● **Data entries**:
________

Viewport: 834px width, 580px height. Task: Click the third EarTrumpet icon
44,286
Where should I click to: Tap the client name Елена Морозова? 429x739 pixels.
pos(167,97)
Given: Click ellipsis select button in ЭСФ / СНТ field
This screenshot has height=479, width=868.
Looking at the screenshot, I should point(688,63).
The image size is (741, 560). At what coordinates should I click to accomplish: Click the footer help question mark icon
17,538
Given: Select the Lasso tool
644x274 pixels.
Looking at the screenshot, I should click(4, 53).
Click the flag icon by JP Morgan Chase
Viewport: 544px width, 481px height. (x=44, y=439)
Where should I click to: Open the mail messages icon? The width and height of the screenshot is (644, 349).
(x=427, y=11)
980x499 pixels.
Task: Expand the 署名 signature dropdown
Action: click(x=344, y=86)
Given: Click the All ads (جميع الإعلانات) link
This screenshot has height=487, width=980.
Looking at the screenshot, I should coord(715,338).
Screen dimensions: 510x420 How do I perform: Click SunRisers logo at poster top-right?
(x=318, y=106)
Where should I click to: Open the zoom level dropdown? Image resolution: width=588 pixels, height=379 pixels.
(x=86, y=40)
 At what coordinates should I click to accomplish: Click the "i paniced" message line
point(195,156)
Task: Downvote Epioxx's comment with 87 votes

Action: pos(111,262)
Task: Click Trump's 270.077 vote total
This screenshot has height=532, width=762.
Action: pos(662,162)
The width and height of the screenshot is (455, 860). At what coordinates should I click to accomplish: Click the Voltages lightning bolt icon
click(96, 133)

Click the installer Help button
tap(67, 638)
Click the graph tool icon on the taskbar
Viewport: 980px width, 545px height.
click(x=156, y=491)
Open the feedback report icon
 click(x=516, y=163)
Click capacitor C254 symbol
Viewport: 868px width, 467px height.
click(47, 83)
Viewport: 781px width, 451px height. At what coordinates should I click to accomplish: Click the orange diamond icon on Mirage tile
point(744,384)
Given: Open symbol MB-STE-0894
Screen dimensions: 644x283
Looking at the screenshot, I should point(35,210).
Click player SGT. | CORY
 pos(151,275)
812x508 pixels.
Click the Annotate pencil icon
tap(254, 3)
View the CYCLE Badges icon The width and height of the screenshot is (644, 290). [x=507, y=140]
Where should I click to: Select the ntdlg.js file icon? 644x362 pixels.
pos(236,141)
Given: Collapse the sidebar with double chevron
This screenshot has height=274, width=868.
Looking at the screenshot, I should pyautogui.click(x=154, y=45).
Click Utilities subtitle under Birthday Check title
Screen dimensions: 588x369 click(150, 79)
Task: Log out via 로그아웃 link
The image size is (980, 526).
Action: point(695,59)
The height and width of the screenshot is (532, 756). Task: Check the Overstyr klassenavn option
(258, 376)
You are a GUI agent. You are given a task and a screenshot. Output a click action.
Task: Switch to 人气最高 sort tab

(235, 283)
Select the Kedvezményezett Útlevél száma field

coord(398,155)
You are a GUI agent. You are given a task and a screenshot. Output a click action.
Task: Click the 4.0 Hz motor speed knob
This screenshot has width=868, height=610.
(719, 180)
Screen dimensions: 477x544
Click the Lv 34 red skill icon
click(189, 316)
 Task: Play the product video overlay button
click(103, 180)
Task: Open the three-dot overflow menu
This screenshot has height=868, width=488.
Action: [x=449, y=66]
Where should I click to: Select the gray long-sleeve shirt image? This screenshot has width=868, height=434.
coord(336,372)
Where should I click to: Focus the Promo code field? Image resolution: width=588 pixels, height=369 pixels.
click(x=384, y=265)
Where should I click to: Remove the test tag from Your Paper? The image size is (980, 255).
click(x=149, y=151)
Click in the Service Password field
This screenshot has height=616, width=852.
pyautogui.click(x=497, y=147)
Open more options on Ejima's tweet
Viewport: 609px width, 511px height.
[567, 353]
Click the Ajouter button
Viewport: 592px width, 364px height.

________

● **Exercise goal**: Exactly reproduce all of the entries.

● **Exercise solution**:
Viewport: 834px width, 580px height. Task: Click the third EarTrumpet icon
44,286
Where should I click to: Tap the client name Елена Морозова? 429x739 pixels.
pos(167,97)
Given: Click ellipsis select button in ЭСФ / СНТ field
This screenshot has height=479, width=868.
Looking at the screenshot, I should point(688,63).
The image size is (741, 560). At what coordinates should I click to accomplish: Click the footer help question mark icon
17,538
Given: Select the Lasso tool
644x274 pixels.
Looking at the screenshot, I should click(4, 53).
Click the flag icon by JP Morgan Chase
Viewport: 544px width, 481px height. (x=44, y=439)
Where should I click to: Open the mail messages icon? The width and height of the screenshot is (644, 349).
(x=427, y=11)
980x499 pixels.
Task: Expand the 署名 signature dropdown
Action: click(x=344, y=86)
Given: Click the All ads (جميع الإعلانات) link
This screenshot has height=487, width=980.
Looking at the screenshot, I should coord(715,338).
Screen dimensions: 510x420 How do I perform: Click SunRisers logo at poster top-right?
(x=318, y=106)
Where should I click to: Open the zoom level dropdown? Image resolution: width=588 pixels, height=379 pixels.
(x=86, y=40)
 At what coordinates should I click to accomplish: Click the "i paniced" message line
point(195,156)
Task: Downvote Epioxx's comment with 87 votes

Action: pos(111,262)
Task: Click Trump's 270.077 vote total
This screenshot has height=532, width=762.
Action: pos(662,162)
The width and height of the screenshot is (455, 860). At what coordinates should I click to accomplish: Click the Voltages lightning bolt icon
click(96, 133)

Click the installer Help button
tap(67, 638)
Click the graph tool icon on the taskbar
Viewport: 980px width, 545px height.
click(x=156, y=491)
Open the feedback report icon
 click(x=516, y=163)
Click capacitor C254 symbol
Viewport: 868px width, 467px height.
click(47, 83)
Viewport: 781px width, 451px height. At what coordinates should I click to accomplish: Click the orange diamond icon on Mirage tile
point(744,384)
Given: Open symbol MB-STE-0894
Screen dimensions: 644x283
Looking at the screenshot, I should point(35,210).
Click player SGT. | CORY
 pos(151,275)
812x508 pixels.
Click the Annotate pencil icon
tap(254, 3)
View the CYCLE Badges icon The width and height of the screenshot is (644, 290). [x=507, y=140]
Where should I click to: Select the ntdlg.js file icon? 644x362 pixels.
pos(236,141)
Given: Collapse the sidebar with double chevron
This screenshot has height=274, width=868.
Looking at the screenshot, I should pyautogui.click(x=154, y=45).
Click Utilities subtitle under Birthday Check title
Screen dimensions: 588x369 click(150, 79)
Task: Log out via 로그아웃 link
The image size is (980, 526).
Action: point(695,59)
The height and width of the screenshot is (532, 756). Task: Check the Overstyr klassenavn option
(258, 376)
You are a GUI agent. You are given a task and a screenshot. Output a click action.
Task: Switch to 人气最高 sort tab

(235, 283)
Select the Kedvezményezett Útlevél száma field

coord(398,155)
You are a GUI agent. You are given a task and a screenshot. Output a click action.
Task: Click the 4.0 Hz motor speed knob
This screenshot has width=868, height=610.
(719, 180)
Screen dimensions: 477x544
Click the Lv 34 red skill icon
click(189, 316)
 Task: Play the product video overlay button
click(103, 180)
Task: Open the three-dot overflow menu
This screenshot has height=868, width=488.
Action: [x=449, y=66]
Where should I click to: Select the gray long-sleeve shirt image? This screenshot has width=868, height=434.
coord(336,372)
Where should I click to: Focus the Promo code field? Image resolution: width=588 pixels, height=369 pixels.
click(x=384, y=265)
Where should I click to: Remove the test tag from Your Paper? The image size is (980, 255).
click(x=149, y=151)
Click in the Service Password field
This screenshot has height=616, width=852.
pyautogui.click(x=497, y=147)
Open more options on Ejima's tweet
Viewport: 609px width, 511px height.
[567, 353]
Click the Ajouter button
Viewport: 592px width, 364px height.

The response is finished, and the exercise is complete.